No es arte #Toros

papa

Estimados, o no, taurinos:

Supongo que habéis leído lo que ha tuiteado el Papa: “es contrario a la dignidad humana hacer sufrir inútilmente a los animales y sacrificar sin necesidad sus vidas”. Más claro, creo que no ha podido ser.

Hacer sufrir inútilmente a los animales”. “Sacrificar sin necesidad sus vidas”. He visto decenas de debates entre taurinos y antitaurinos y hay algo que no soporto en los que defienden la mal llamada “fiesta nacional”: esa especie de subtexto que crean sus argumentos (?) para demostrar que los antitaurinos somos imbéciles, que no tenemos la sensibilidad necesaria para captar la belleza que hay detrás de un acto de tortura animal. No es difícil llegar a la conclusión de que se sienten tocados por la varita mágica de una especie de sentido extrasensorial que les permite disfrutar con la magia de un hombre moviendo un trapo rojo delante de un toro al que se le maltrata hasta que, al final, se le mata entre el griterío colectivo. Pues no, lo siento. Me creo habilitado para captar la belleza en múltiples formas artísticas pero no en ese lamentable espectáculo de sangre y violencia despiadada en el que sí, el toro sufre. Por supuesto. No hace falta ser veterinario para saberlo. A esa capacidad se le llama sentido común. El menos común de los sentidos, dicen.

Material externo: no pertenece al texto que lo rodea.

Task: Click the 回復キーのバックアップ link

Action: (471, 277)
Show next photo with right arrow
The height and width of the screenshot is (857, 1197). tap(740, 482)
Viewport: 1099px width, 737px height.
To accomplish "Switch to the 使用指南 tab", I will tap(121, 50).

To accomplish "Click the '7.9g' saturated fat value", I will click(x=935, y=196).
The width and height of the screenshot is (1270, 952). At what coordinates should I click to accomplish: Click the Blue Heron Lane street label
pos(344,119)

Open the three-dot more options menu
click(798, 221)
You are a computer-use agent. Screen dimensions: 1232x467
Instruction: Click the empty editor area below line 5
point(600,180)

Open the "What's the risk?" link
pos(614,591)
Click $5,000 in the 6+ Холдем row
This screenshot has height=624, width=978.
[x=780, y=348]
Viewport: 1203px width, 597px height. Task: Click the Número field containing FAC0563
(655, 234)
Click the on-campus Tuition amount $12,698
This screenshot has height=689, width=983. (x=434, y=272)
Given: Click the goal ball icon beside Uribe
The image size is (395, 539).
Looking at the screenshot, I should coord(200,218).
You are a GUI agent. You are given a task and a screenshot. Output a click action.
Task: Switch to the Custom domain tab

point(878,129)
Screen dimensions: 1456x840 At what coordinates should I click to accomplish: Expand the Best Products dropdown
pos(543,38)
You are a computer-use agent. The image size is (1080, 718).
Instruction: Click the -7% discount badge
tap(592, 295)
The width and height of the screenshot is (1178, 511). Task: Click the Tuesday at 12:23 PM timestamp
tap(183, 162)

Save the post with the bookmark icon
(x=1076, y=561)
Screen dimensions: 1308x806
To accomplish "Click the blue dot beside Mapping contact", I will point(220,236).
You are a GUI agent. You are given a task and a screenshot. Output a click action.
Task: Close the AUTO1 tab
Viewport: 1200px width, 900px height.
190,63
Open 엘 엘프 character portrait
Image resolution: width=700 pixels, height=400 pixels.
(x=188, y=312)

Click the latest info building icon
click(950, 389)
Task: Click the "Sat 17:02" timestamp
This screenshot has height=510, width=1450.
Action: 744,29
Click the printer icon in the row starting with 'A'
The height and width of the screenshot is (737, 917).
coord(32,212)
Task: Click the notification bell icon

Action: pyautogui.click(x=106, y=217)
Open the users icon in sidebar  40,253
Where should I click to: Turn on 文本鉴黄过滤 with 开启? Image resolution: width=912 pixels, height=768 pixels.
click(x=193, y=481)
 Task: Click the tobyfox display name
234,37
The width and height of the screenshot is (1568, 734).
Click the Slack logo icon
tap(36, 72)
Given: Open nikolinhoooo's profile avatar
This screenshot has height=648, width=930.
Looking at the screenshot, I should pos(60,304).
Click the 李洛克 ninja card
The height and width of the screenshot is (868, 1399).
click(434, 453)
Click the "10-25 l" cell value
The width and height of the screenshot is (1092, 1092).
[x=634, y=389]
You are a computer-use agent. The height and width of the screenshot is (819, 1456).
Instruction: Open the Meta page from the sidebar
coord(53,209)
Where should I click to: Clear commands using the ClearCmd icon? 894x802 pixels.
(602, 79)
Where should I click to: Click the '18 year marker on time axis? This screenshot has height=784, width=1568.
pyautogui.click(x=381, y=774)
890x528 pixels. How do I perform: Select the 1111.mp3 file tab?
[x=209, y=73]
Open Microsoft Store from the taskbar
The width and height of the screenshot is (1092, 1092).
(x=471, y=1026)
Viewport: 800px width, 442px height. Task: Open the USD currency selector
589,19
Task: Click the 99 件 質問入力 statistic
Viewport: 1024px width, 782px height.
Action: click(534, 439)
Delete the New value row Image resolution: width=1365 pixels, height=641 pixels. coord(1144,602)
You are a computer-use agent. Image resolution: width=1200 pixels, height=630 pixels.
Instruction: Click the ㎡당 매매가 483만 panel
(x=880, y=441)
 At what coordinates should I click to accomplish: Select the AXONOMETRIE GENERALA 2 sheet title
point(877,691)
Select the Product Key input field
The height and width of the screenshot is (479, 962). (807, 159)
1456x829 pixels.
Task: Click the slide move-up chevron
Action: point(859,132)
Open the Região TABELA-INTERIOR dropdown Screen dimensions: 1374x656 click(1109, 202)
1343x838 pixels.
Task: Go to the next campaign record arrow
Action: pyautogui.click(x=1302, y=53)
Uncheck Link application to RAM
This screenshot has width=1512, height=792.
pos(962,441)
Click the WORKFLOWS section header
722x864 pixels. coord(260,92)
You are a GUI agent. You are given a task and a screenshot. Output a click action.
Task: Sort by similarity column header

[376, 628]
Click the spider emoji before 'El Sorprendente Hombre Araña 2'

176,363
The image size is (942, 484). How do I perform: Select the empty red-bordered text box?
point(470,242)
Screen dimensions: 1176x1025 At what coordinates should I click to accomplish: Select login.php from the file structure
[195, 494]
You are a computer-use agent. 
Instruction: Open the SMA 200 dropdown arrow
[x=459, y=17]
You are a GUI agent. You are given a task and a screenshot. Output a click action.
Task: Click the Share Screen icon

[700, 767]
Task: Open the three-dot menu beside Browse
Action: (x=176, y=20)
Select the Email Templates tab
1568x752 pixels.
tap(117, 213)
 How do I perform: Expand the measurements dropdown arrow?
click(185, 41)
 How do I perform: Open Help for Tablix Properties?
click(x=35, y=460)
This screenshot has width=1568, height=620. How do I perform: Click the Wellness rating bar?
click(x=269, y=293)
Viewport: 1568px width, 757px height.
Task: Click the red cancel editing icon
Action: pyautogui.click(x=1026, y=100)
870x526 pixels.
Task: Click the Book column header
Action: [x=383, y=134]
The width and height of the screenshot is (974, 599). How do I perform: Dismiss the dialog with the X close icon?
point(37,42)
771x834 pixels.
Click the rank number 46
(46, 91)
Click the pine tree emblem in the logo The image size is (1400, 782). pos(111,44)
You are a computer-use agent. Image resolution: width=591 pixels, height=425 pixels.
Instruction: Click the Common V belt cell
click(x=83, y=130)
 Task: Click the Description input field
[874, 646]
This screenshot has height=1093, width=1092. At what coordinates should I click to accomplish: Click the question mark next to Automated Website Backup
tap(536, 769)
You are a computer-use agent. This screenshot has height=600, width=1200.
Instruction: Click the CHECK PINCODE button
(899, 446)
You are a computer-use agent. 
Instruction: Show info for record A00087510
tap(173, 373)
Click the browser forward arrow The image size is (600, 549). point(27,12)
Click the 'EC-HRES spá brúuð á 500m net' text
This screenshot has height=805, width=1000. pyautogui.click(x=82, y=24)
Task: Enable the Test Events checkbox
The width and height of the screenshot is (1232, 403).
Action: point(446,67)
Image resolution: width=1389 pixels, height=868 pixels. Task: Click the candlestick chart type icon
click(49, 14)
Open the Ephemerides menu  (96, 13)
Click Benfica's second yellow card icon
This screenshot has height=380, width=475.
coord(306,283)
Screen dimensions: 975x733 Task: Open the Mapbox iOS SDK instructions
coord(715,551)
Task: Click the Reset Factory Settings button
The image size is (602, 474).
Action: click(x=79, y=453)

Creo que la relación entre el ser humano y el planeta debe ser otra. Supongo que en eso consiste el progreso: en hallar caminos de construcción sostenible, alejados de cualquier forma de explotación. No puedo suscribir ninguna forma de explotación de un ser humano sobre otro, de ningún recurso natural en peligro y, por supuesto, de ningún animal al que se le haga sufrir inútilmente. No voy a entrar en ningún debate sobre si todos deberíamos ser vegetarianos. Entre otras razones, porque es otro debate. Resulta, además, una de las trampas ideológicas que emplean los taurinos. Si estamos hablando de que en un restaurante no se puede fumar porque tengo derecho a comer sin estar rodeado de humo, no me hables de la contaminación atmosférica. Es un argumento bobalicón. Aunque, sí que debería haber un debate profundo sobre la industria alimentaria. Evidentemente. Pero, estimado, o no, taurino: es OTRO debate. Aquí estamos hablando de la apología de la violencia, de la tortura animal, de lo lamentable que resulta que en horario infantil se retransmitan corridas de toros en una televisión pública, de que se pretenda elevar ese absurdo espectáculo a la categoría de patrimonio inmaterial y, sobre todo, que se asimile a un signo de identidad patriótico. Siento el mayor de los rechazos ante TODOS los espectáculos en los que se empleen animales cuando existe la más mínima posibilidad de que sufran. Me da igual dónde se hagan, me resulta indiferente que se les vista con toda la literatura del mundo para hacerlos pasar por cultura, me paso por el forro las tradiciones, paso olímpicamente de los negocios que hay detrás… Simplemente, creo, como he manifestado anteriormente, que debemos mantener otra relación con el entorno y que debemos enseñar a nuestros hijos que, precisamente, en esta relación con el mundo está en juego nuestra supervivencia como especie, desde un punto de vista biológico, cultural, social, emocional, etc.

¿Hay alternativa? Por supuesto: prohibir todo espectáculo en el que se maltraten animales. Porque los animales también tienen derechos. Derechos que deben estar asimilados, tal como insinúa el Papa, a la dignidad humana. No es sólo una cuestión estética. Es, sobre todo, una cuestión ética. Y donde no llega la ética, debe llegar la legislación. En Catalunya ya lo hemos hecho (también es cierto que todavía hay espectáculos taurinos que deberían ser objeto de revisión). ¿Se hará en otras comunidades autónomas? Ojalá pudiera ser optimista.